— Input data —
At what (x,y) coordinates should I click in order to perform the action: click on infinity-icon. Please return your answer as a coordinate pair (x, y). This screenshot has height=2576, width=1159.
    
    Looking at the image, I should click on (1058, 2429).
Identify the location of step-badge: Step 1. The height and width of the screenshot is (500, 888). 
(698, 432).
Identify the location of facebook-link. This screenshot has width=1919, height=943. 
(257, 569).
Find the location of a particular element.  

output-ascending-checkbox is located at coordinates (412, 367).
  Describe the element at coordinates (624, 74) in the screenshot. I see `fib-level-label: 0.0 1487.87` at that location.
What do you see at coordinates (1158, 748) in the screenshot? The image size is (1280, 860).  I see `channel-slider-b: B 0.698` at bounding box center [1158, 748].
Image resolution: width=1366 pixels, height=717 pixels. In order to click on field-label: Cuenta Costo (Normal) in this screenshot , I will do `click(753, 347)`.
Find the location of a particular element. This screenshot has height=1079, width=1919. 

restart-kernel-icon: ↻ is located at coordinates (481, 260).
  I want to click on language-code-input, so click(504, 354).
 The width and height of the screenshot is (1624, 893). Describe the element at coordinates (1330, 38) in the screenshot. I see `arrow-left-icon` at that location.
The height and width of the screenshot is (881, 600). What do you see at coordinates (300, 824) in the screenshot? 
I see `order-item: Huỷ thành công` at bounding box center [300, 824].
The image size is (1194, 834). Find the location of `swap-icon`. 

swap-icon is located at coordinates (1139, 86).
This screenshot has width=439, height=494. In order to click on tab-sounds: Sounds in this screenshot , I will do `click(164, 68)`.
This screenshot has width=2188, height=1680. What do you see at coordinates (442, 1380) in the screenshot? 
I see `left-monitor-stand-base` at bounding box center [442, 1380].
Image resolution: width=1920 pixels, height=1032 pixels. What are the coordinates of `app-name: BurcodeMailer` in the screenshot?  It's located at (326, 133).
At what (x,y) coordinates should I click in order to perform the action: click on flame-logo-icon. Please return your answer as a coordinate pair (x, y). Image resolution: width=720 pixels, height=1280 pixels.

— What the task requires —
Could you give the entries again, from the first one through the line containing "(698, 432).", with "step-badge" switched to "step-indicator" and everything else left unchanged?

— Answer below —
At what (x,y) coordinates should I click in order to perform the action: click on infinity-icon. Please return your answer as a coordinate pair (x, y). This screenshot has height=2576, width=1159.
    
    Looking at the image, I should click on (1058, 2429).
Identify the location of step-indicator: Step 1. The height and width of the screenshot is (500, 888). 
(698, 432).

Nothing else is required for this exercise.